Should Your Company Build One?
You need an AI platform engineering team if:
- You have 3+ product teams actively building AI features
- You’re spending >$20K/month on LLM APIs with no centralized tracking
- You’re in a regulated industry with data handling requirements
- AI incidents (hallucinations, latency, failures) are reaching production
- Different teams are using different models with no consistency
You probably don’t need a dedicated team yet if:
- You have fewer than 2 AI features in production
- Your AI usage is concentrated in a single team
- You’re still in proof-of-concept phase across the board
The maturity threshold is roughly: 3+ teams, 2+ AI features in production, >$15K/month in AI-related infrastructure spend. Below that, a guild or working group is sufficient.
The Bottom Line
AI platform engineering teams aren’t overhead they’re the multiplier that determines how fast your enterprise can move on AI at scale. Without them, you get fragmentation, ballooning costs, compliance exposure, and dozens of teams rebuilding the same infrastructure.

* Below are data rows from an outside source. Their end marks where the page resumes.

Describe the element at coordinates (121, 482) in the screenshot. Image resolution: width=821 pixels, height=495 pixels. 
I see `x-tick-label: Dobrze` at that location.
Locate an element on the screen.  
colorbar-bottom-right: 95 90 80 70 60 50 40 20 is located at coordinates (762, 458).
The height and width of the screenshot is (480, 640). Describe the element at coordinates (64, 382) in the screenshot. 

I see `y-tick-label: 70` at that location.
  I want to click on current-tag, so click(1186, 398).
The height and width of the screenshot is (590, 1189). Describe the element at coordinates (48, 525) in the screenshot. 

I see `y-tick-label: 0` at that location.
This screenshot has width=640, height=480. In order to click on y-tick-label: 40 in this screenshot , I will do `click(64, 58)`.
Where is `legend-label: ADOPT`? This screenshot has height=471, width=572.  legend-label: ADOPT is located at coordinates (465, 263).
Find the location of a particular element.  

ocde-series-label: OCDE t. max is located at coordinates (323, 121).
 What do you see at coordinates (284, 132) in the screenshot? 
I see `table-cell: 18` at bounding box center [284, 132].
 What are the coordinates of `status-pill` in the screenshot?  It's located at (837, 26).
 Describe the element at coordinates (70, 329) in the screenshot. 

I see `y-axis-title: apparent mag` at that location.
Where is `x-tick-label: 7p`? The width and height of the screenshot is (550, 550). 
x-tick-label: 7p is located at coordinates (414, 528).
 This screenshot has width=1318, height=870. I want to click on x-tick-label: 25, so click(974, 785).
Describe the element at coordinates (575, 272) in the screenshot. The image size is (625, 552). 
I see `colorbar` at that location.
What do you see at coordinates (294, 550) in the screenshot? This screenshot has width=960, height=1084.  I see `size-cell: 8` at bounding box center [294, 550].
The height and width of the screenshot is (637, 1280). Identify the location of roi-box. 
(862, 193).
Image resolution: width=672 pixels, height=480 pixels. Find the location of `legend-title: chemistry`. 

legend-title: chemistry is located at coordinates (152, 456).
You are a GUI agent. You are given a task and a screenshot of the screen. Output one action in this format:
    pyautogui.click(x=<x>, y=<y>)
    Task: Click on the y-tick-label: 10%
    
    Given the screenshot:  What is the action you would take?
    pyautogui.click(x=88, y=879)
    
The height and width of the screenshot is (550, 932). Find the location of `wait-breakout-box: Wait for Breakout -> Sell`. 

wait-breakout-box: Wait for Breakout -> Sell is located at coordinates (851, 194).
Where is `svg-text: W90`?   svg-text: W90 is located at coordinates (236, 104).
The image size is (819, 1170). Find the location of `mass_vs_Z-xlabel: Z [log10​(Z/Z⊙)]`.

With them, you get a compound effect: every new AI initiative stands on a stable foundation, gets to production faster, and operates with guardrails that protect the business.
The enterprises building these teams now will have 18–24 months of structural advantage over those that wait.
Frequently Asked Questions
Q1: What’s the difference between an AI platform engineering team and an MLOps team?
MLOps owns the model lifecycle. AI platform engineering is broader it adds LLM infrastructure, prompt management, developer tooling, and compliance layers that MLOps doesn’t cover.
Q2: How is this different from a Center of Excellence (COE)?
A COE advises. An AI platform team builds and operates. One writes guidelines; the other owns uptime, cost, and adoption.
Q3: When should an enterprise start building this team?
When 3+ product teams are building AI features independently, or LLM spend exceeds $15K–$20K/month with no central visibility. Below that, a working group is enough.
Q4: What’s the biggest mistake companies make when standing up this team?
Placing it under a single business unit. It loses neutrality and can’t serve the whole org. Second mistake: hiring ML researchers instead of platform engineers distributed systems skills come first.
Q5: How do you measure ROI on an AI platform engineering team?
Track time-to-first-AI-feature for new teams, LLM cost per business output, production incident rate, and internal platform adoption. No improvement on these within 6 months means the roadmap needs a reset.